** Exercise aim **
Copy out exactly the line that contains "Task: Select the teal ACTION shape" and all lines following it to the end of the data.

** Dataset content **
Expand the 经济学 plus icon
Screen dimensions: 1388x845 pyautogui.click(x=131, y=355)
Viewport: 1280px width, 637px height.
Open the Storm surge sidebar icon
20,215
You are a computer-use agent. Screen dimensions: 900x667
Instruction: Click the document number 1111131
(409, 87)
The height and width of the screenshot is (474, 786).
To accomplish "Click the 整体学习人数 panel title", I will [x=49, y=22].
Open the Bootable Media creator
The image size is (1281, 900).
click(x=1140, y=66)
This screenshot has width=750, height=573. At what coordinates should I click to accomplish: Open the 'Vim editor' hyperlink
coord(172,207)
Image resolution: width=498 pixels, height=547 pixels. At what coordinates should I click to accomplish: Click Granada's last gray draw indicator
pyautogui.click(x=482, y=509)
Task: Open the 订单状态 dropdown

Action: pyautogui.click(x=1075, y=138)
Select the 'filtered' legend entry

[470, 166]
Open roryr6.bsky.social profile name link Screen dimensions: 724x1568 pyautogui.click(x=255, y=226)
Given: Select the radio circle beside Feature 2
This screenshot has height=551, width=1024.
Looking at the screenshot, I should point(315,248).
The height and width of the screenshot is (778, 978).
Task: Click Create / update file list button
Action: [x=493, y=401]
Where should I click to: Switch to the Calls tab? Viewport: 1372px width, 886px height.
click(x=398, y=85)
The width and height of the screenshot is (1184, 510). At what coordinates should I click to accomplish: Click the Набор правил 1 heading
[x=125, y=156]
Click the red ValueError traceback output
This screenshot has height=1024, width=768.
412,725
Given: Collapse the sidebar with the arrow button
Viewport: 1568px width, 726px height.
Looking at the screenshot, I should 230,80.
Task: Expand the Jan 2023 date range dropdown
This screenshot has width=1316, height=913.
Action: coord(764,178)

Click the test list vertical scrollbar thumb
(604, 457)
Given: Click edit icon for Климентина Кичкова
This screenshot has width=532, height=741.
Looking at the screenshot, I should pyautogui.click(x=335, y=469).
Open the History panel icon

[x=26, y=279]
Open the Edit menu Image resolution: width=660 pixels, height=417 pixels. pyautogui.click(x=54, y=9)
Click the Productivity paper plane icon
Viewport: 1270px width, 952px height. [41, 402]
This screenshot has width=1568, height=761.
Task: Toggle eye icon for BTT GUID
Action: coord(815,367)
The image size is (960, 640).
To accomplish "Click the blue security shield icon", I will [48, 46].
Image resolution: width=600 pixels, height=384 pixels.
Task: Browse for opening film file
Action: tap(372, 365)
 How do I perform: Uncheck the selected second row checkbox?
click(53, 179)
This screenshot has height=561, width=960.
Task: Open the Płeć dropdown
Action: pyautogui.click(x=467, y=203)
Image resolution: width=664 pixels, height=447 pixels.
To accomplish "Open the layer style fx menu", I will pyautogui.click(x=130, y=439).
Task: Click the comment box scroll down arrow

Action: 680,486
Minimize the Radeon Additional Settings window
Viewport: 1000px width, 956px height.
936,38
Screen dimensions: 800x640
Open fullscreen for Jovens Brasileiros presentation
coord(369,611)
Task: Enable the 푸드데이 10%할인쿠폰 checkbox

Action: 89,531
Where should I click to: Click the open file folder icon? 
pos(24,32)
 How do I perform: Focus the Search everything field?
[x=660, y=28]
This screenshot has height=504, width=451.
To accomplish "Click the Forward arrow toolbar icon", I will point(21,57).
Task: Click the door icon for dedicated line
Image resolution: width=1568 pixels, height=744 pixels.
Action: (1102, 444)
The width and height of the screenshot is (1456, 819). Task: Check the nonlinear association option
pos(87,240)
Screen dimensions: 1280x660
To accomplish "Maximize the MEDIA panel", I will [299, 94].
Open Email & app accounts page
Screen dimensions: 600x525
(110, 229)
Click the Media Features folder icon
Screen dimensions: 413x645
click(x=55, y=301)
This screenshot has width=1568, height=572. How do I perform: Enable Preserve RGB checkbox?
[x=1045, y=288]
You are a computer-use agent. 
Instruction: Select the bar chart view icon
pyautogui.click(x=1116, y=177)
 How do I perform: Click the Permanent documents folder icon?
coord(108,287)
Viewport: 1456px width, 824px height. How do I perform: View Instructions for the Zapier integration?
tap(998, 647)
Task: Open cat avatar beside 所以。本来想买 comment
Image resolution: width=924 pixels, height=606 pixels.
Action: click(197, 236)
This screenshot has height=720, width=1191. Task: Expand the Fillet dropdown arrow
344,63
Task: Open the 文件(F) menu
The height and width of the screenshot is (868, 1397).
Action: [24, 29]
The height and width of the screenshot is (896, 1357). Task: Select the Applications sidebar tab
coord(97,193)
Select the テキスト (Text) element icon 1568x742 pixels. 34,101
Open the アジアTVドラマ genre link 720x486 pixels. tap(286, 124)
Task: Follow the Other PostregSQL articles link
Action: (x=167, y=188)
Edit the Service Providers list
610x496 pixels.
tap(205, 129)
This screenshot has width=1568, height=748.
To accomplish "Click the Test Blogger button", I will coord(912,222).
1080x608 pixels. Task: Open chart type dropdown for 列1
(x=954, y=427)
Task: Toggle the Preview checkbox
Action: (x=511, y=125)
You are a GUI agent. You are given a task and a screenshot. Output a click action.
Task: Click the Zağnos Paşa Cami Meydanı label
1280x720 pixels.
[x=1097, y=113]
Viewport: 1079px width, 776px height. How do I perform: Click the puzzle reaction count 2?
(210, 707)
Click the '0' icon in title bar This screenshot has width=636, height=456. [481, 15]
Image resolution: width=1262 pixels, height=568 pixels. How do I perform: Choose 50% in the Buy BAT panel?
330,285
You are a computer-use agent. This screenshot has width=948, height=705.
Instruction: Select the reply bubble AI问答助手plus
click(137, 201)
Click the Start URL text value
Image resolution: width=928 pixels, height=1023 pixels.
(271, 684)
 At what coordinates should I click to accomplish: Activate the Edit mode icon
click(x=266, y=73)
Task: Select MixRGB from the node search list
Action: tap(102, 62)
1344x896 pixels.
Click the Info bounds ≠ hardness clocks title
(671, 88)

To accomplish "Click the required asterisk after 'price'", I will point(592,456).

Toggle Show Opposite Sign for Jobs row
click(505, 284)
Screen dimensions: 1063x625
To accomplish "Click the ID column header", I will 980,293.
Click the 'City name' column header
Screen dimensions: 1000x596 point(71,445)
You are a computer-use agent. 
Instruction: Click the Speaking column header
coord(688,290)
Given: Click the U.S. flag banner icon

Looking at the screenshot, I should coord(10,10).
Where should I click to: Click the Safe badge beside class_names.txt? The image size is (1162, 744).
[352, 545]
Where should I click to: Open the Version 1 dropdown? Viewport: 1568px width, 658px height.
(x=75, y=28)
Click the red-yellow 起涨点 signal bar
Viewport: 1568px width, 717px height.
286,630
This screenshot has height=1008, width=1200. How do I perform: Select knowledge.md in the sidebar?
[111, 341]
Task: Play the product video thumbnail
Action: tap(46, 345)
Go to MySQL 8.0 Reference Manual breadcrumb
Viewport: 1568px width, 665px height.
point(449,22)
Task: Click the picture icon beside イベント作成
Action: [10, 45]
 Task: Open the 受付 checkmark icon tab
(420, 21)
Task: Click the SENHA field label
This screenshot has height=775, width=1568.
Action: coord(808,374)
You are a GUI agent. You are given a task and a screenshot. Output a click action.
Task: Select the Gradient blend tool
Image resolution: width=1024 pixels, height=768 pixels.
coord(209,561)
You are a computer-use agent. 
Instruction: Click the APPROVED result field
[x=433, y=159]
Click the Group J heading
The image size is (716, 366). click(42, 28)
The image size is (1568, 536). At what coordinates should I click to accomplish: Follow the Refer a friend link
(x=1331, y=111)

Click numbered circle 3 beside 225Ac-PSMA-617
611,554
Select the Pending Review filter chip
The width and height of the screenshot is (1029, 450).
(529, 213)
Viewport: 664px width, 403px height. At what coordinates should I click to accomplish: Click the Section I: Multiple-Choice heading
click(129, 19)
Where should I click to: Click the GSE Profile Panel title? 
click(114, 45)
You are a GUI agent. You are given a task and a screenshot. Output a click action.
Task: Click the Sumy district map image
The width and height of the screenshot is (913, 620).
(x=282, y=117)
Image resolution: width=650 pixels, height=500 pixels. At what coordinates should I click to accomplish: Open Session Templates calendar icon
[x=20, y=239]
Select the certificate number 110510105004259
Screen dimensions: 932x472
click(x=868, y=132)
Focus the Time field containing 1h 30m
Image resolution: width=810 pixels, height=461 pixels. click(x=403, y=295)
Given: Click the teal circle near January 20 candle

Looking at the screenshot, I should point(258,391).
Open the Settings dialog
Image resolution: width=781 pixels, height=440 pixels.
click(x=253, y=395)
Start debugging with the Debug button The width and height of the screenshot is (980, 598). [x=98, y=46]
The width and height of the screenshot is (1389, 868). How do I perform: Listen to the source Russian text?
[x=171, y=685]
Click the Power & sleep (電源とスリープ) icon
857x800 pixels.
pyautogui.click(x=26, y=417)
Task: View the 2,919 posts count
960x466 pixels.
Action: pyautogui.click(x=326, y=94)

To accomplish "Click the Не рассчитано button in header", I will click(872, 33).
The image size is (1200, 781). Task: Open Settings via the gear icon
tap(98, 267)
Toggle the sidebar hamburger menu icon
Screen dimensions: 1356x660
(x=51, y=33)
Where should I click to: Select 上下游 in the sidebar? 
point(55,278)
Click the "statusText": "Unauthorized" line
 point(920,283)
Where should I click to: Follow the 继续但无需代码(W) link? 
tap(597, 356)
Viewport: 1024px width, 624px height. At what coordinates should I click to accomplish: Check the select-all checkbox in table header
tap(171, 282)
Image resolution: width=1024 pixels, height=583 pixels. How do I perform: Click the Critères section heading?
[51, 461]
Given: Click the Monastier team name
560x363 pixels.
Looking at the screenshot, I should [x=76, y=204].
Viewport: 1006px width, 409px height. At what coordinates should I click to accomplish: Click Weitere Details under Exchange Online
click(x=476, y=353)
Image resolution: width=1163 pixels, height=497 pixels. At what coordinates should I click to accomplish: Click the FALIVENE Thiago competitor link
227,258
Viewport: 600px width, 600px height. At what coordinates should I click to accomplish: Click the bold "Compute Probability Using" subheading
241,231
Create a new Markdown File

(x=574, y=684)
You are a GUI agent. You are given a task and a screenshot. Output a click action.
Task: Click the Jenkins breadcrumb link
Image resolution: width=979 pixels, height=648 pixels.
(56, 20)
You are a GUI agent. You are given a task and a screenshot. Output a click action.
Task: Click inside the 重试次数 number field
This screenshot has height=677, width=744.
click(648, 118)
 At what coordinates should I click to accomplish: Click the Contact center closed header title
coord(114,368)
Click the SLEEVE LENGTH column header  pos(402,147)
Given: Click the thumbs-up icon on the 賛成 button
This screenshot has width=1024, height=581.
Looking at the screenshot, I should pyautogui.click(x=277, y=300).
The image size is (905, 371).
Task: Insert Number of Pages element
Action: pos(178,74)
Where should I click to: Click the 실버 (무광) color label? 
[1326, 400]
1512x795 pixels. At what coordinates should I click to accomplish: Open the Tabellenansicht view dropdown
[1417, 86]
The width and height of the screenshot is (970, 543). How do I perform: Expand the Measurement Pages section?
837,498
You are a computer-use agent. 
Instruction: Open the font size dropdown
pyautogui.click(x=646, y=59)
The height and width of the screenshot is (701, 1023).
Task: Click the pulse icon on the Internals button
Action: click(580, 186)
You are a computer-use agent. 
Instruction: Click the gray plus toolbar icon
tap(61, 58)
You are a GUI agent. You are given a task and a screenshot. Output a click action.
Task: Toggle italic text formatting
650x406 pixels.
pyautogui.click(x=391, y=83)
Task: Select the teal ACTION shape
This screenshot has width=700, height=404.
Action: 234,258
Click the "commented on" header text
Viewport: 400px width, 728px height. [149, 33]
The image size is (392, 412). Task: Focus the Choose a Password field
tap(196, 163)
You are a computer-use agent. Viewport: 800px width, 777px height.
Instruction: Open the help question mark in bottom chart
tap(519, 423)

** Answer to this problem **
Task: Select the teal ACTION shape
This screenshot has width=700, height=404.
Action: 234,258
Click the "commented on" header text
Viewport: 400px width, 728px height. [149, 33]
The image size is (392, 412). Task: Focus the Choose a Password field
tap(196, 163)
You are a computer-use agent. Viewport: 800px width, 777px height.
Instruction: Open the help question mark in bottom chart
tap(519, 423)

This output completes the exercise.